• [Exercise details] All lines below starting at the one that holds "[Share on Twitter] (132, 1581)" and ending at the one that holds "Попробовать (554, 1983)" should be printed exactly, ends included. Pictures should not be printed, nor anything else.

++++ Entries supplied

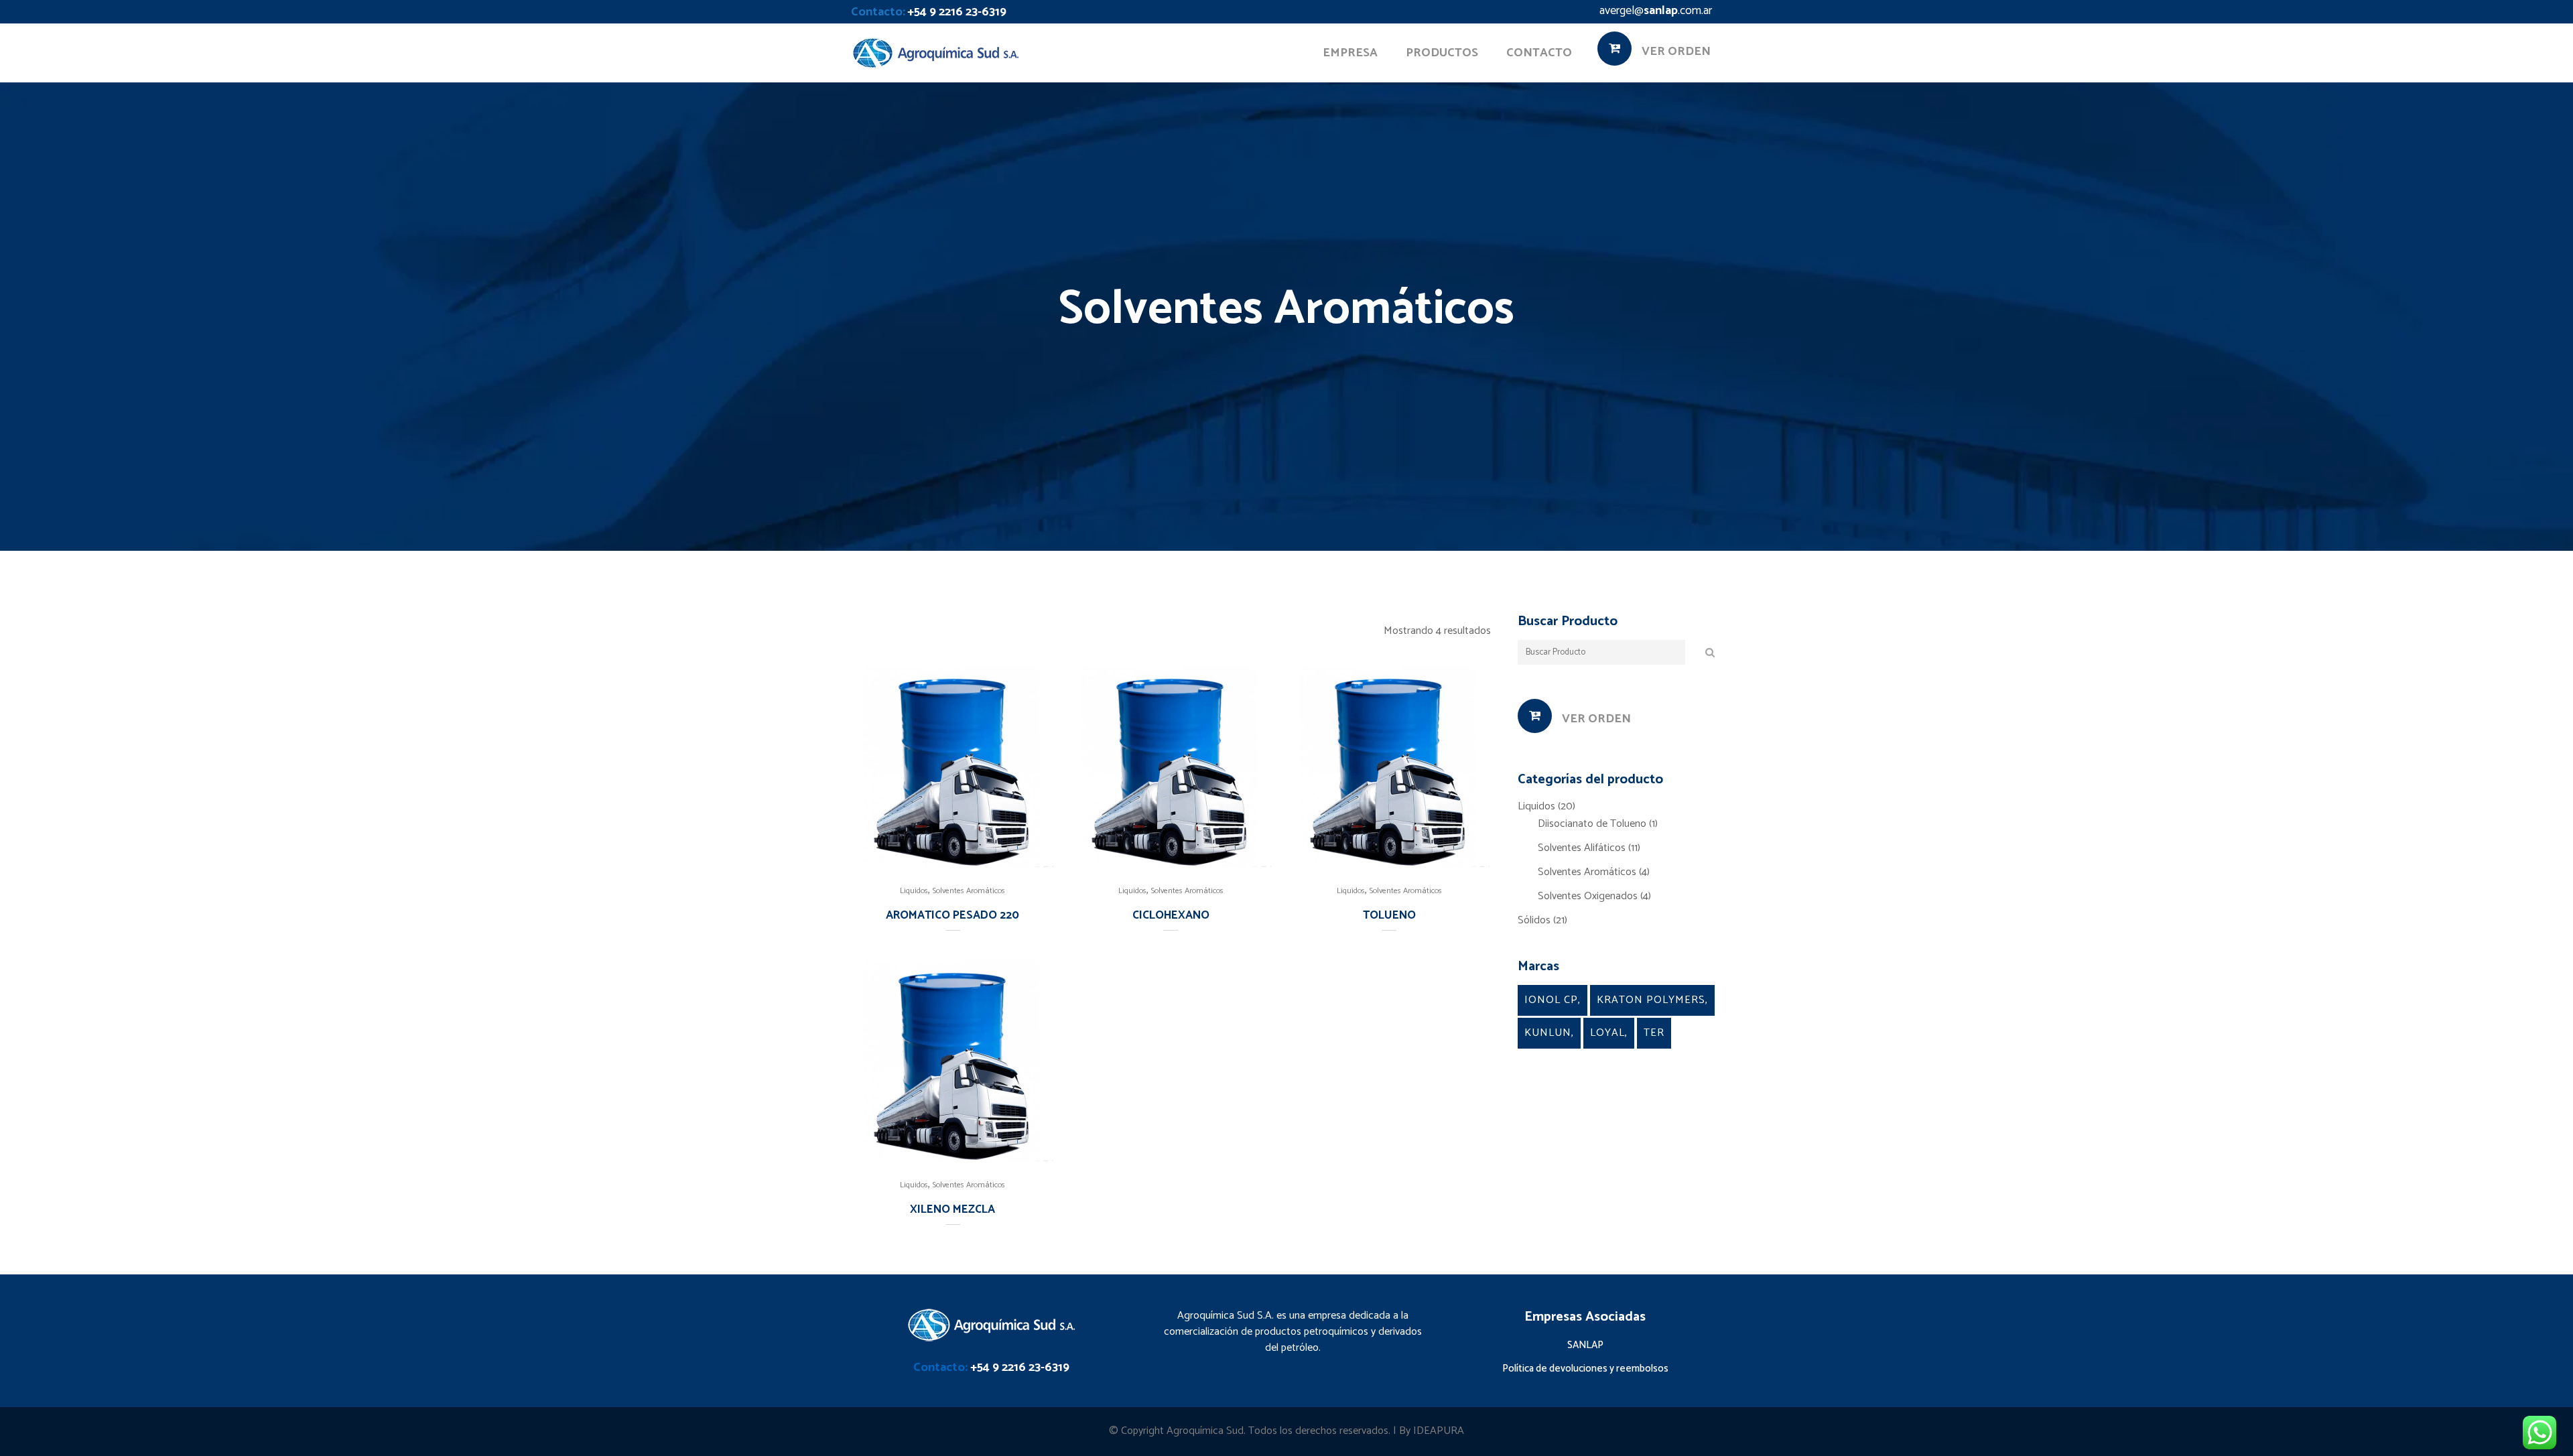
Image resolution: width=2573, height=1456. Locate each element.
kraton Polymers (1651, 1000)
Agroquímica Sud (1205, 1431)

++++++++
++++ Entries supplied

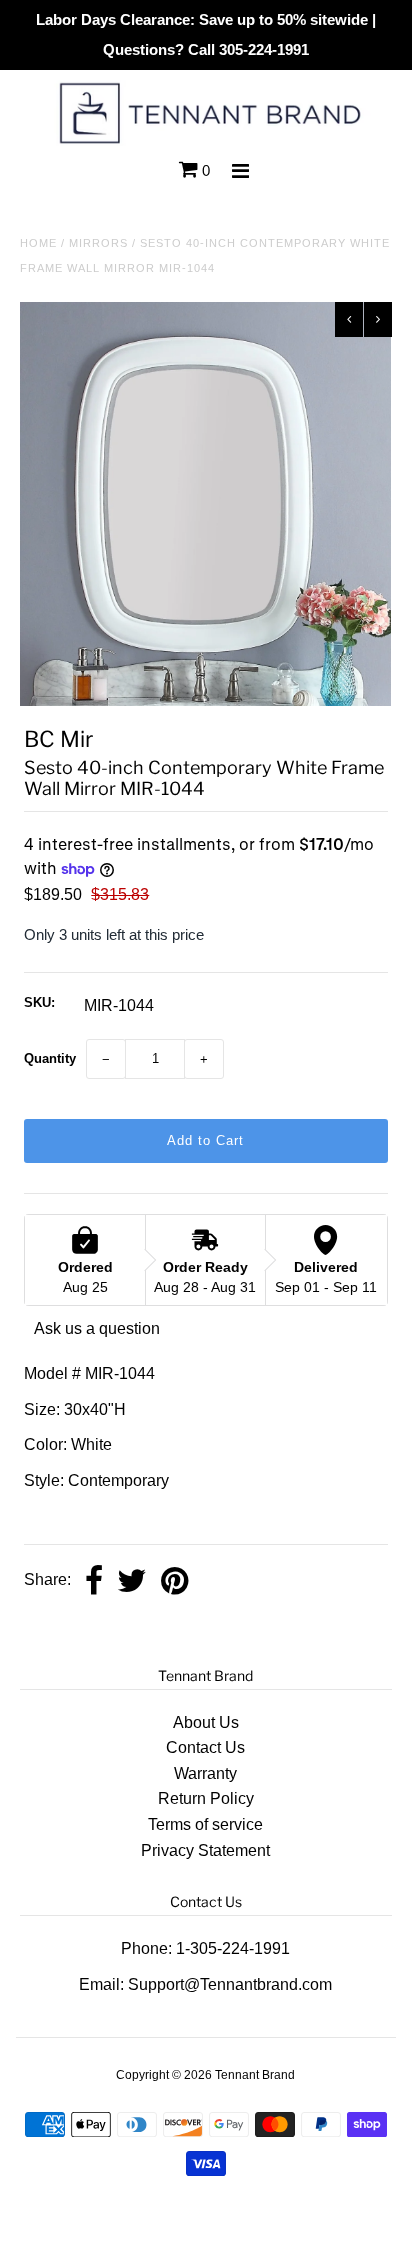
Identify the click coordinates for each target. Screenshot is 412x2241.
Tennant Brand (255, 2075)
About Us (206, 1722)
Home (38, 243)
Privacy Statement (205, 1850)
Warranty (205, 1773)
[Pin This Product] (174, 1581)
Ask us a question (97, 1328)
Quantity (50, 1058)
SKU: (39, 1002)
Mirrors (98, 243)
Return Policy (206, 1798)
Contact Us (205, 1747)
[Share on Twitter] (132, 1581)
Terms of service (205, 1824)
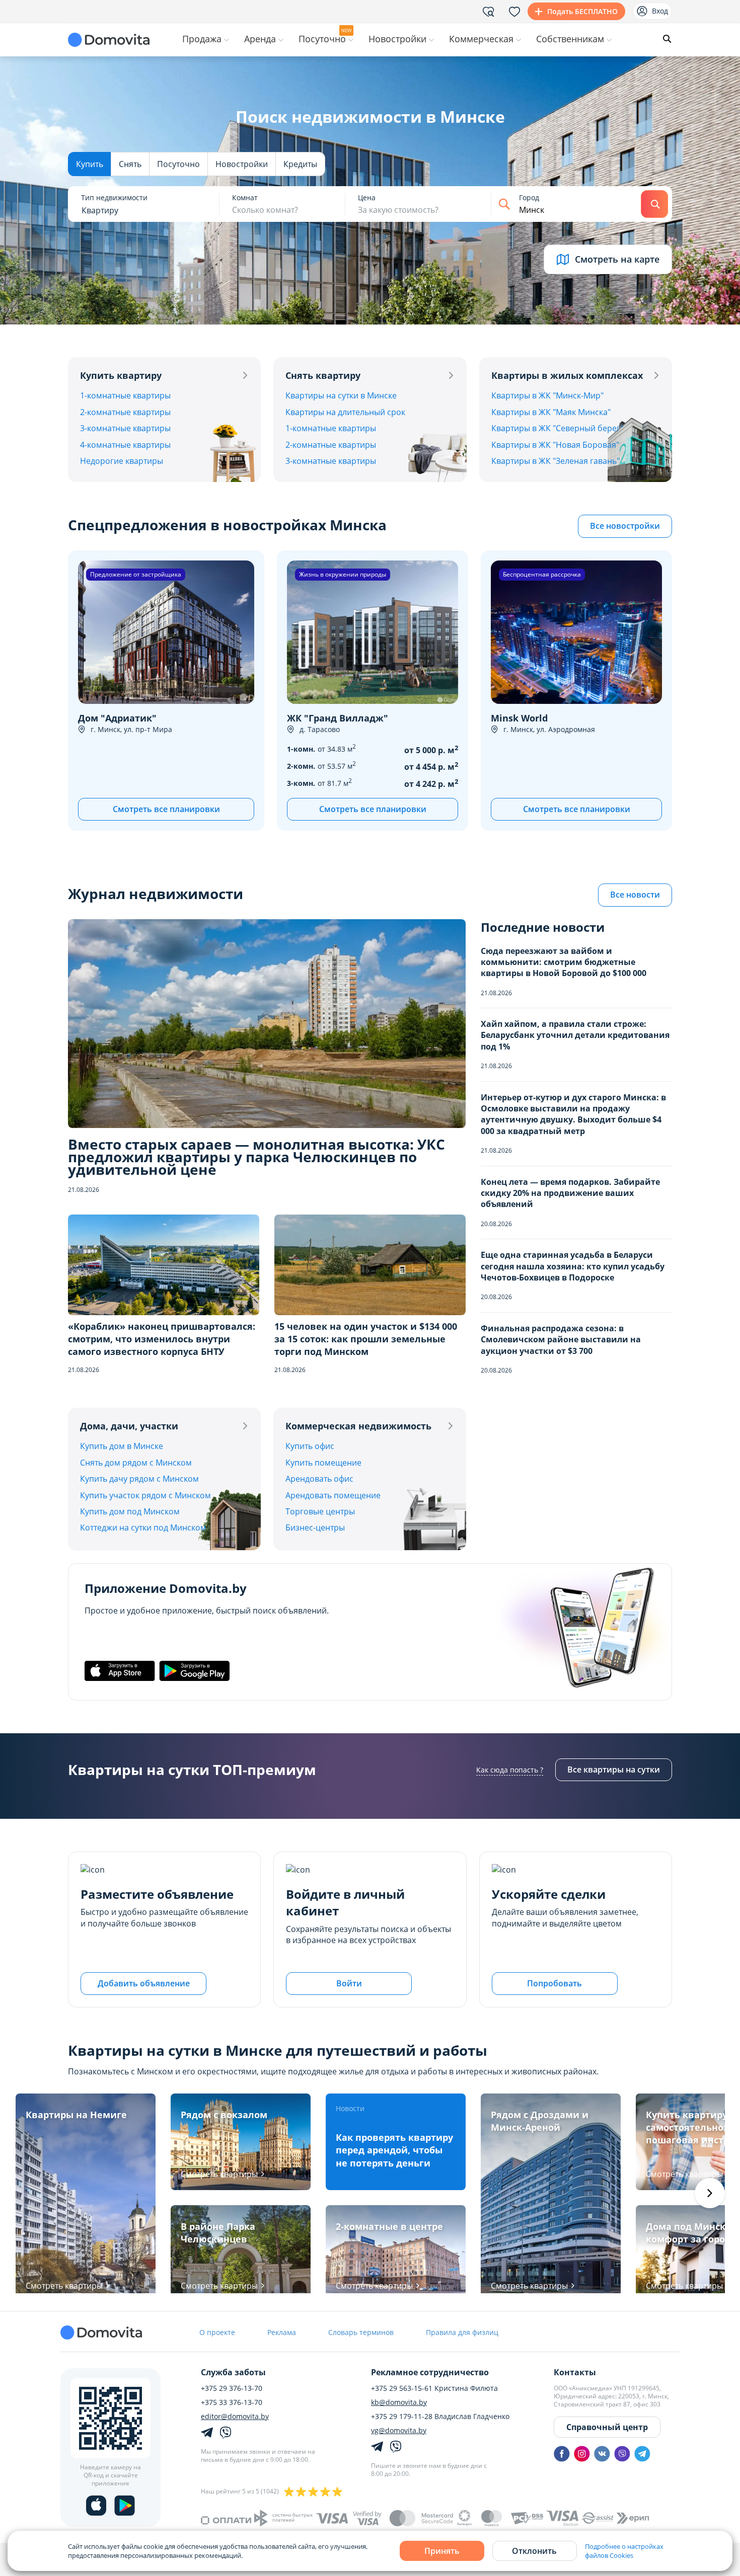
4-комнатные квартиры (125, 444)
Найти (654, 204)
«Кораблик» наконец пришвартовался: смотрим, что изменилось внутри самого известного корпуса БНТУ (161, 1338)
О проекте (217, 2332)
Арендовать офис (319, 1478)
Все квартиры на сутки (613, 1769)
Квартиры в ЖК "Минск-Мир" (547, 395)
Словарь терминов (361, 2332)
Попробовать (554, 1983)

++++++++
++++ Entries supplied

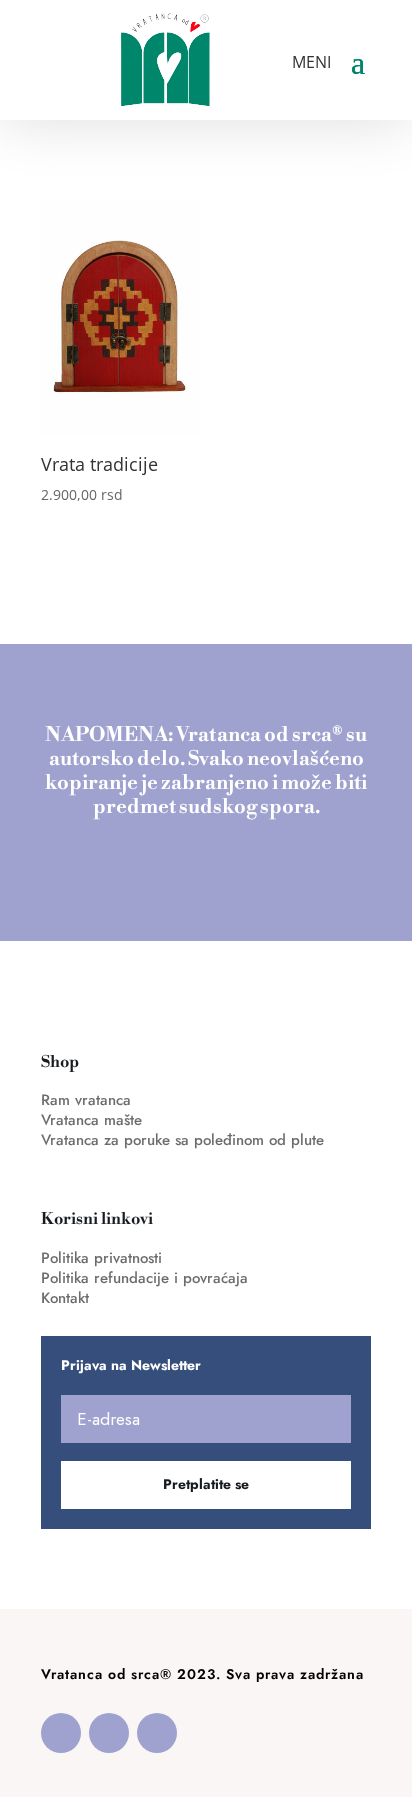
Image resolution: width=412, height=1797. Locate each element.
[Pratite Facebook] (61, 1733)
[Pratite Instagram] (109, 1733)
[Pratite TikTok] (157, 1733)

++++++++

• [Answer for this exercise]
[Share on Twitter] (132, 1581)
Terms of service (205, 1824)
4-комнатные квартиры (125, 444)
Найти (654, 204)
«Кораблик» наконец пришвартовался: смотрим, что изменилось внутри самого известного корпуса БНТУ (161, 1338)
О проекте (217, 2332)
Арендовать офис (319, 1478)
Все квартиры на сутки (613, 1769)
Квартиры в ЖК "Минск-Мир" (547, 395)
Словарь терминов (361, 2332)
Попробовать (554, 1983)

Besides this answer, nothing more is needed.